▸ PROBLEM TO SOLVE
Using the data below, work out how many lines contain the word "Given", then state that number without comment.

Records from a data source

⁂

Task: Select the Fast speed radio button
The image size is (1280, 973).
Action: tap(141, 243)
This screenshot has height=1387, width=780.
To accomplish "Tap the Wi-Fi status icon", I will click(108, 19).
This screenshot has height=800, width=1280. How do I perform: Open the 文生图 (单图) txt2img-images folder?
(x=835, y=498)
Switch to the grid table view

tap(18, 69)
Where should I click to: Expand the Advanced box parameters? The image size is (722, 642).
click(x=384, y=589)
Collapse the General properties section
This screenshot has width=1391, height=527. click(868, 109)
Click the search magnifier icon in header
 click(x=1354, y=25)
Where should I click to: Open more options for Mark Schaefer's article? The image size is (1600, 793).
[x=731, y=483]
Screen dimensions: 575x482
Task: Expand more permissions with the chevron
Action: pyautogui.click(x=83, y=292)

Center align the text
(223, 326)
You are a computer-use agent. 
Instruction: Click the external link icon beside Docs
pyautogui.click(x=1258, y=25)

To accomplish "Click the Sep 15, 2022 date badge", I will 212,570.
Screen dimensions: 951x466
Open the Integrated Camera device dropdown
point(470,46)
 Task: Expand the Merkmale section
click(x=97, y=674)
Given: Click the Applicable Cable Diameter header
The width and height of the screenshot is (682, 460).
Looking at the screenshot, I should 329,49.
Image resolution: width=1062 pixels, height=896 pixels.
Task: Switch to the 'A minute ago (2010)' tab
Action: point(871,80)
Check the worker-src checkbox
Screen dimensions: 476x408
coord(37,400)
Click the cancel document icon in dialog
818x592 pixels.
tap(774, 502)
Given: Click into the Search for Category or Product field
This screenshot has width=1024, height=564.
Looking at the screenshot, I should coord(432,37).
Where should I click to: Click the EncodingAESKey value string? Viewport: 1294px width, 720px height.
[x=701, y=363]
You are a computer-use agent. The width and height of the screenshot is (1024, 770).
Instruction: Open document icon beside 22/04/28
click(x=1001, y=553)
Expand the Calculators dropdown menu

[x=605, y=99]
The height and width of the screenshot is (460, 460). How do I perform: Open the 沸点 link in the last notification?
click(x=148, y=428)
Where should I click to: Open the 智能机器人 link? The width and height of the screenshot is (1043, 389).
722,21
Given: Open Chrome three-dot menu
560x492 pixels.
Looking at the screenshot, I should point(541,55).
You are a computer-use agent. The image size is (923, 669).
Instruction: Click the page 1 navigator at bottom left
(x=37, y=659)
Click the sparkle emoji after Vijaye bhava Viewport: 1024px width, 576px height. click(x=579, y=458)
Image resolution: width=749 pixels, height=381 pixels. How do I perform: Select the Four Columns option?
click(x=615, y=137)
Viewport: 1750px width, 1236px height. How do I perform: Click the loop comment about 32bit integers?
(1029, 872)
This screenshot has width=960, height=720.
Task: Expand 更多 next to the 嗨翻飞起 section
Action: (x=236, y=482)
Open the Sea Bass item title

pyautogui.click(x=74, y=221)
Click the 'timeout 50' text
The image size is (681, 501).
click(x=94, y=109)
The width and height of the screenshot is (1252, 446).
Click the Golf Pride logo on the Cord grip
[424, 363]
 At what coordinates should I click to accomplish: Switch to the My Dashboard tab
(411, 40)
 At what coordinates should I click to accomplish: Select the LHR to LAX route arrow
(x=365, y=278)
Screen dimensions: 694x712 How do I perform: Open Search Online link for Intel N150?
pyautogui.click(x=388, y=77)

⁂

▸ RESPONSE BELOW
3